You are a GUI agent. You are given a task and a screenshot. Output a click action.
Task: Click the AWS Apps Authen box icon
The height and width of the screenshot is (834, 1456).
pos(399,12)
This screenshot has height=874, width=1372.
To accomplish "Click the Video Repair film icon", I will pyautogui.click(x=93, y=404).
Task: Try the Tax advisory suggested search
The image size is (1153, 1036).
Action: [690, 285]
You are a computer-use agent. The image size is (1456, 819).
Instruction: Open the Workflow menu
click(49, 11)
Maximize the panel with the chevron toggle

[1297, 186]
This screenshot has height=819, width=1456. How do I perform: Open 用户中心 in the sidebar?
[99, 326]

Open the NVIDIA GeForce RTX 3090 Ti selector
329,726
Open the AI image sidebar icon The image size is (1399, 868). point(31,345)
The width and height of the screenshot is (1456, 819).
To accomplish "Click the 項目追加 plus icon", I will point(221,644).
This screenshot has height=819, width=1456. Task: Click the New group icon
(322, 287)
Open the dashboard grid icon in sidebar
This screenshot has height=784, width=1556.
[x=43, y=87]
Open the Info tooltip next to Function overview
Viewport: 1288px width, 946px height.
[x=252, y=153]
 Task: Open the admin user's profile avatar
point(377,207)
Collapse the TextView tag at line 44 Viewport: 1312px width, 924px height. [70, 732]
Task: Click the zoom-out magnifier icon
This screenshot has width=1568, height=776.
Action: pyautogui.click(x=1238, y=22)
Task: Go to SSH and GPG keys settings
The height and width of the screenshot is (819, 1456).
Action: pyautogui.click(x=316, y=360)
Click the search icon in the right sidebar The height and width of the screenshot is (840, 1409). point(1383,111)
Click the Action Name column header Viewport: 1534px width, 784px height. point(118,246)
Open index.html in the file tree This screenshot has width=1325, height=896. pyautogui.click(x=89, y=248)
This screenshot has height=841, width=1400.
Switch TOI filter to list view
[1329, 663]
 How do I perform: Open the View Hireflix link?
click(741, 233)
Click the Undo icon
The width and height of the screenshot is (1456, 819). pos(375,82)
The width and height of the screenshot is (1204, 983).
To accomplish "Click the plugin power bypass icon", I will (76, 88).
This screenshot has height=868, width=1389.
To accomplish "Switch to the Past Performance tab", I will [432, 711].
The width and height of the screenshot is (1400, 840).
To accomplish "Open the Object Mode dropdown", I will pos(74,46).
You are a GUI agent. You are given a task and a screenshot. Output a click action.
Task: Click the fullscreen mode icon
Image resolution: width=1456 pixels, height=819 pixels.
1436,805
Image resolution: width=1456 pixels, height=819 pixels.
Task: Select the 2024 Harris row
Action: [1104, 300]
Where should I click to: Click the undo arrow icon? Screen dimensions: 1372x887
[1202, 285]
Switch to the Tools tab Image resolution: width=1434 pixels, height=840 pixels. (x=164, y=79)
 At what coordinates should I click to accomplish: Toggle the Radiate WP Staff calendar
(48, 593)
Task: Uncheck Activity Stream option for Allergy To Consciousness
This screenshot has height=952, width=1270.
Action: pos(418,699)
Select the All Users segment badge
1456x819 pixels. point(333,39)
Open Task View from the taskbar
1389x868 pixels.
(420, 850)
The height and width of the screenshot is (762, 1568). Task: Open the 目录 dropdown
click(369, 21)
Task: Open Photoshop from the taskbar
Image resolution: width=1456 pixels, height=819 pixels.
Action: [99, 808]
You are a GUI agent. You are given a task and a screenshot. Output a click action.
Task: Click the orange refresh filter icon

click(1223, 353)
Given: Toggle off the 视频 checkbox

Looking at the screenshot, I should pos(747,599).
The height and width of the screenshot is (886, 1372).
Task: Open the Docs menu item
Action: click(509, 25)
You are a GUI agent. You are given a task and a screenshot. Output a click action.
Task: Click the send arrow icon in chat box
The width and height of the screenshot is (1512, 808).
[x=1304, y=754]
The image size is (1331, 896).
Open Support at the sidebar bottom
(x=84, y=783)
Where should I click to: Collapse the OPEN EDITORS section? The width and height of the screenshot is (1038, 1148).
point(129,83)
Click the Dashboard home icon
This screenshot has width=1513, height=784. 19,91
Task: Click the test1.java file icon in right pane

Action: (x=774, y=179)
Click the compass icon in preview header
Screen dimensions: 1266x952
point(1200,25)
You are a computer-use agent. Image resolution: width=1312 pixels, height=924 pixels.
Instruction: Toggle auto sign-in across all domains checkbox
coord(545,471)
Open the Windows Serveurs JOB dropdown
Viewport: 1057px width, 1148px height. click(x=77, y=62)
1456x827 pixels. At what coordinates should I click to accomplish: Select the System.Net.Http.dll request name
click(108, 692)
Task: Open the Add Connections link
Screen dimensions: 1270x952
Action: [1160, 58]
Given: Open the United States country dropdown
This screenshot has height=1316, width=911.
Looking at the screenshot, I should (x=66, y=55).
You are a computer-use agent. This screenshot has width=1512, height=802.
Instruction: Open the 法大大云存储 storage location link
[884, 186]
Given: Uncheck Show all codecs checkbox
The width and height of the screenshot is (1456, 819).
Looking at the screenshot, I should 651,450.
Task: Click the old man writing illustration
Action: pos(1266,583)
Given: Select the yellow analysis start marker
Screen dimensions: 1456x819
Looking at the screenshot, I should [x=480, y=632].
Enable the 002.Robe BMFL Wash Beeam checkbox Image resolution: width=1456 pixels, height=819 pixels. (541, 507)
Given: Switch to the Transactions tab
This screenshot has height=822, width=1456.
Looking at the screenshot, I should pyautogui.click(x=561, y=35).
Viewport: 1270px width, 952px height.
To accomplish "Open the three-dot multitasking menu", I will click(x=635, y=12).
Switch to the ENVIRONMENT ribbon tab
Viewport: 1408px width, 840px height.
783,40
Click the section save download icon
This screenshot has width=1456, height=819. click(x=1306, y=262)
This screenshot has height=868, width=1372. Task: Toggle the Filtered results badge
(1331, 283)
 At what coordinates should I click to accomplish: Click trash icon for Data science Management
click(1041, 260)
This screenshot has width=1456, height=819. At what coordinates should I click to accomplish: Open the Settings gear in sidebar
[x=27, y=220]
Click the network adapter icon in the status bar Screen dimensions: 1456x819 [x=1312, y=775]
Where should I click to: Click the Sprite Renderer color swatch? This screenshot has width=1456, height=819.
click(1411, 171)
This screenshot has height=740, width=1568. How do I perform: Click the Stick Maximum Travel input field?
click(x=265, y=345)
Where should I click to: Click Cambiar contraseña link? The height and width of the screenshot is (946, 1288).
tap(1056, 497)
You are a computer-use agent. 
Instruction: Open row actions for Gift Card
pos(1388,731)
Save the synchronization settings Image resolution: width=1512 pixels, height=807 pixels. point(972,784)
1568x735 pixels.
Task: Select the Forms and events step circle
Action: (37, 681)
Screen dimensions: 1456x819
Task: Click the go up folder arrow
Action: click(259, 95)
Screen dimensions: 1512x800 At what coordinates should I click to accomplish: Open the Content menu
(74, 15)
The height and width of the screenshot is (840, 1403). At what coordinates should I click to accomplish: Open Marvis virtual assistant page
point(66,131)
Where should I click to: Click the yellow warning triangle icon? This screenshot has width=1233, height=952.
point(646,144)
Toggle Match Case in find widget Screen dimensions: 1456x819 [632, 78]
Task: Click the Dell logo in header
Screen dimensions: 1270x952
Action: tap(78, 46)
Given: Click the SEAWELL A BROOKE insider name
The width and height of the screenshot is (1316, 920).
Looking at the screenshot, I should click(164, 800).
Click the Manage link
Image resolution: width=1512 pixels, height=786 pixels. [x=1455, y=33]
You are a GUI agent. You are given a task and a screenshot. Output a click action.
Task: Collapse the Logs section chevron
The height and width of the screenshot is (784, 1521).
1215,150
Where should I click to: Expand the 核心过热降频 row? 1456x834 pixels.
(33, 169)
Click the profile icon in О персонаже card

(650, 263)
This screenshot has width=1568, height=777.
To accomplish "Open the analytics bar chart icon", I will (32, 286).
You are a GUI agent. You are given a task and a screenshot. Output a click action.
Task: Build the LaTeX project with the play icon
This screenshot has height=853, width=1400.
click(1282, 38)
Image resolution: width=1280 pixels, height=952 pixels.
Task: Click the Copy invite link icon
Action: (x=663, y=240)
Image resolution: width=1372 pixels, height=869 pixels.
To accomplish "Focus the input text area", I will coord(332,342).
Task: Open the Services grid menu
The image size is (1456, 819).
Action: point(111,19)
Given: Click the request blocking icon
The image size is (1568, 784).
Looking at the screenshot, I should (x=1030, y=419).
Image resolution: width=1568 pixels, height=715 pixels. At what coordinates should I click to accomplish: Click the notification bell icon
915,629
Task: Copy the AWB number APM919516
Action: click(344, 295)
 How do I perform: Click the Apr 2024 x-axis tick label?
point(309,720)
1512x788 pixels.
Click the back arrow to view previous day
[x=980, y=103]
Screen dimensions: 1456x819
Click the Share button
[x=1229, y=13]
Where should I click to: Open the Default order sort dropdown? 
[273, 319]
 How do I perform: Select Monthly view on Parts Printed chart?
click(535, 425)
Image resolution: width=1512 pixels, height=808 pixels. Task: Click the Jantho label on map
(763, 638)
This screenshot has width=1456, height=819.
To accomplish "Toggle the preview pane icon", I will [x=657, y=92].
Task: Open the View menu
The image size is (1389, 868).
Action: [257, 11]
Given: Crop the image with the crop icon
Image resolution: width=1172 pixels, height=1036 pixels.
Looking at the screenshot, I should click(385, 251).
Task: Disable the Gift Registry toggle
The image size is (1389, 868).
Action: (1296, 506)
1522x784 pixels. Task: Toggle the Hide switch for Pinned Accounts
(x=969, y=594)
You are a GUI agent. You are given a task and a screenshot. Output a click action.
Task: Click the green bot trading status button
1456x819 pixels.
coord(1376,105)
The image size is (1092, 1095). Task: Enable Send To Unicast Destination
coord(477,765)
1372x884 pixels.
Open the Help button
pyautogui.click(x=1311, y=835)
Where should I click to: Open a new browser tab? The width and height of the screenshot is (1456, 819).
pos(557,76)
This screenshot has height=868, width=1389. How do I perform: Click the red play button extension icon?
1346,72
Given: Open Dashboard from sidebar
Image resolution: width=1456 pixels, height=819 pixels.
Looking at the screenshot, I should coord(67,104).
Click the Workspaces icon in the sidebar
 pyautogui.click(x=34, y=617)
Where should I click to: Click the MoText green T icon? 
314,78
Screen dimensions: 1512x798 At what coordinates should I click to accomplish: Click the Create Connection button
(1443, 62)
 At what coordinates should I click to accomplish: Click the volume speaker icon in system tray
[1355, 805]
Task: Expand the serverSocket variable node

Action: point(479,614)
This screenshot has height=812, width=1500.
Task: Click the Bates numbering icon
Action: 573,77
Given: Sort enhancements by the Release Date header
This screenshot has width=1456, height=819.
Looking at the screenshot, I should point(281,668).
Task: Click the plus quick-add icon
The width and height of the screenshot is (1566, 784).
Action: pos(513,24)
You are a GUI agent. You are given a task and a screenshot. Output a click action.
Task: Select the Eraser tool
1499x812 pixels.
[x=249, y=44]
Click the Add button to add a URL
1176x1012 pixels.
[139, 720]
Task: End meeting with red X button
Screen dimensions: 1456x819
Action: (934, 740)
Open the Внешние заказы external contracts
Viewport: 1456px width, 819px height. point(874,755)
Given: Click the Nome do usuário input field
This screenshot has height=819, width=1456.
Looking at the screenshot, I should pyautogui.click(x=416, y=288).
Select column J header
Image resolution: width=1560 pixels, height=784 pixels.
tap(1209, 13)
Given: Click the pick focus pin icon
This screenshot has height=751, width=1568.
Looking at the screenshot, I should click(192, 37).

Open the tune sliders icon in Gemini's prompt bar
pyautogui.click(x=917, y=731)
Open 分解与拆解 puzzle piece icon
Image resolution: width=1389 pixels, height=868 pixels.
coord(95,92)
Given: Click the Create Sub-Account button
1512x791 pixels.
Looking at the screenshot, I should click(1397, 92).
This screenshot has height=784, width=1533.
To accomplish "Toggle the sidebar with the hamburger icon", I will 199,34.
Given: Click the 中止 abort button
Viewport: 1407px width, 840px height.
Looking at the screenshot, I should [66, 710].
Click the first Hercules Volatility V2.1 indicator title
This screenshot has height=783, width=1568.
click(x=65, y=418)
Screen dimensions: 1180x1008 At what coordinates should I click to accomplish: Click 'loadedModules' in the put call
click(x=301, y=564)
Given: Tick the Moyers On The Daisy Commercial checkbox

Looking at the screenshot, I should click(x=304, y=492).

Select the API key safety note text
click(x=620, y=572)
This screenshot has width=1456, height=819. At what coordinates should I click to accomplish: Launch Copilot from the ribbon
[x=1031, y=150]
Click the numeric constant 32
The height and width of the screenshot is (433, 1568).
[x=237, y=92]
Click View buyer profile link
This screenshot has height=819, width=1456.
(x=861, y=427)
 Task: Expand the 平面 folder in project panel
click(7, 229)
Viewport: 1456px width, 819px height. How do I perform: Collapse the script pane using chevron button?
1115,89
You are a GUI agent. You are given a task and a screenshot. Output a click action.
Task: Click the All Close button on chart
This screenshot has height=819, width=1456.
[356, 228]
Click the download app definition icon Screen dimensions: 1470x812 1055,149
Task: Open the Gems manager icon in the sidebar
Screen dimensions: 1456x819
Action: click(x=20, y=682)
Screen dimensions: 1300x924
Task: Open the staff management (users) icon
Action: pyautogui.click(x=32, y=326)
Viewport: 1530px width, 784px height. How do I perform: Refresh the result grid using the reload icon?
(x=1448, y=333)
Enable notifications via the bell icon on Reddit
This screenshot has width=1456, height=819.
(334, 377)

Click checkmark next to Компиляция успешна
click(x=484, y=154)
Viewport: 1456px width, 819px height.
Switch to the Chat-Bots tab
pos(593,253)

◆ **INSTRUCTIONS FOR THE TASK**
Please copy each line of the material that contains the word "search".

◆ **YOUR RESPONSE**
Task: Try the Tax advisory suggested search
Click the search icon in the right sidebar The height and width of the screenshot is (840, 1409). point(1383,111)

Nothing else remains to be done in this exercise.